23 May 2014

Even the trace of the presence of the global economy affecting a passably local one usually indicates a rise in real estate prices and/or a leveling or drop in wage earnings

A signal piece regarding the Vancouver housing market by James Surowiecki, "Real Estate Goes Global," from The New Yorker's "Financial Page" this week.

Even the trace of the presence of the global economy affecting a passably local one usually indicates a rise in real estate prices and/or a leveling or drop in wage earnings. Alas, I do not invent these ideas, because then they would have the passing fancy of merely unpleasant fictions--or perhaps pleasant ones, if you, gentle reader, number yourself among the extraordinarily wealthy. I, myself, do not. And so, I do not share your enthusiasm for this or that turn of events that benefits you so greatly but continues to make life even more of a challenge for those less privileged than you may be--people such as myself.

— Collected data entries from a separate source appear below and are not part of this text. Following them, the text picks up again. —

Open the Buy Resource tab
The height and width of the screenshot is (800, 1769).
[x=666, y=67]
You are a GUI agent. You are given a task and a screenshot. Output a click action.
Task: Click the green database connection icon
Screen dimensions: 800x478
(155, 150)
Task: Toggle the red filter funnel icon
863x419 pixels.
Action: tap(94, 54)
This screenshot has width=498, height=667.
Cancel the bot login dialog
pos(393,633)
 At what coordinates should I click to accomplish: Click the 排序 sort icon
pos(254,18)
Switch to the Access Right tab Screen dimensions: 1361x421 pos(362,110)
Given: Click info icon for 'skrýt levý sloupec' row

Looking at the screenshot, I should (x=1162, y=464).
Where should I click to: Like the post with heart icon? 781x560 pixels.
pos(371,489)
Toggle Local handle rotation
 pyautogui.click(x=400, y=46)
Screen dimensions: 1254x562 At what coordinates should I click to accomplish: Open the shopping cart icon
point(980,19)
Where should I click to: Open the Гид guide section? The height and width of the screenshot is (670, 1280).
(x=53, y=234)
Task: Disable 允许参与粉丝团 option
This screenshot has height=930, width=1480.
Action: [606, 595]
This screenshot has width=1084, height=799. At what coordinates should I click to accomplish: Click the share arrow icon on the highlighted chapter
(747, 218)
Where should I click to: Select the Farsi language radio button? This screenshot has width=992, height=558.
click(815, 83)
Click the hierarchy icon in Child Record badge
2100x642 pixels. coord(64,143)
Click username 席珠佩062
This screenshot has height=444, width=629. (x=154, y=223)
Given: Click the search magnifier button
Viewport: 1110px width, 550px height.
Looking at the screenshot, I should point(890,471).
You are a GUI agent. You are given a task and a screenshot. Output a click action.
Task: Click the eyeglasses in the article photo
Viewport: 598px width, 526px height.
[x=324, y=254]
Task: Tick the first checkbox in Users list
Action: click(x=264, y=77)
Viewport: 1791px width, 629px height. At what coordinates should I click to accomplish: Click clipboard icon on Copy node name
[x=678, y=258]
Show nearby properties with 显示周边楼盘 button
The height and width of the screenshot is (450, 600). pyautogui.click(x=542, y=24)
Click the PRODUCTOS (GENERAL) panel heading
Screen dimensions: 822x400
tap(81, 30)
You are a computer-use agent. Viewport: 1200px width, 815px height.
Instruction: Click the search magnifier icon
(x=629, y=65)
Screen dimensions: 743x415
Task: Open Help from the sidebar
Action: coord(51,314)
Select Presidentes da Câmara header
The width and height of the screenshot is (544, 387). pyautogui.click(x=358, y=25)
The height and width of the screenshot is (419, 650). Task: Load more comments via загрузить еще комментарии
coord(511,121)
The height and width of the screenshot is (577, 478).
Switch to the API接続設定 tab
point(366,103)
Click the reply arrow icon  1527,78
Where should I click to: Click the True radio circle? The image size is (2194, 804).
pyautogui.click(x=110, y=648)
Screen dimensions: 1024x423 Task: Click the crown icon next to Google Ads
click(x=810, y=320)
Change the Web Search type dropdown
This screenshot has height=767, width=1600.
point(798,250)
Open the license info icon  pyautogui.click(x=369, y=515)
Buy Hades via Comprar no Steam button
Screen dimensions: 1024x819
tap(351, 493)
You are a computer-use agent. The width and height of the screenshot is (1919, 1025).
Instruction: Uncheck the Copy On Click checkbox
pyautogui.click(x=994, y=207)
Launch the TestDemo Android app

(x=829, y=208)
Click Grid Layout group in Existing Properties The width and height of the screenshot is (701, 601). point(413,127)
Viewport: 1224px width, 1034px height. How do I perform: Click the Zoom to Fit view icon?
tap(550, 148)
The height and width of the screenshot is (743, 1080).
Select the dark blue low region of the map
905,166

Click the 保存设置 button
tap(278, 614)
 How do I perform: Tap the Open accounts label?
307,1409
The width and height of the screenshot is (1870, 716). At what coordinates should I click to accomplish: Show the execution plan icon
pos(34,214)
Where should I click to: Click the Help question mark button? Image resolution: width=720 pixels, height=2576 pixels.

I cannot fault myself entirely for my failure to achieve your great fortune. There is only so much to go around, after all, and your teensy percentage of the population seems to be intent on keeping as much of it for yourself as possible. The less you put into any economy, the less that economy grows. This is basic and not of my invention.

No. Rather than invent "statistics" or theorize in some broader, unsupported, sense of the "economic," I prefer to speak of incidences--let us not even raise them to the dignity, the certainty, of causality, of the causal--incidences that seem to keep showing up near each other, either temporally or locally.

And what is this "nearness" of which I speak? Can you see it? Does it happen recently enough for you to notice it, or does its temporal proximity seem to occur repeatedly in relation to a trend you may have noticed in your world--no matter how tiny, personal, local, or global this may be?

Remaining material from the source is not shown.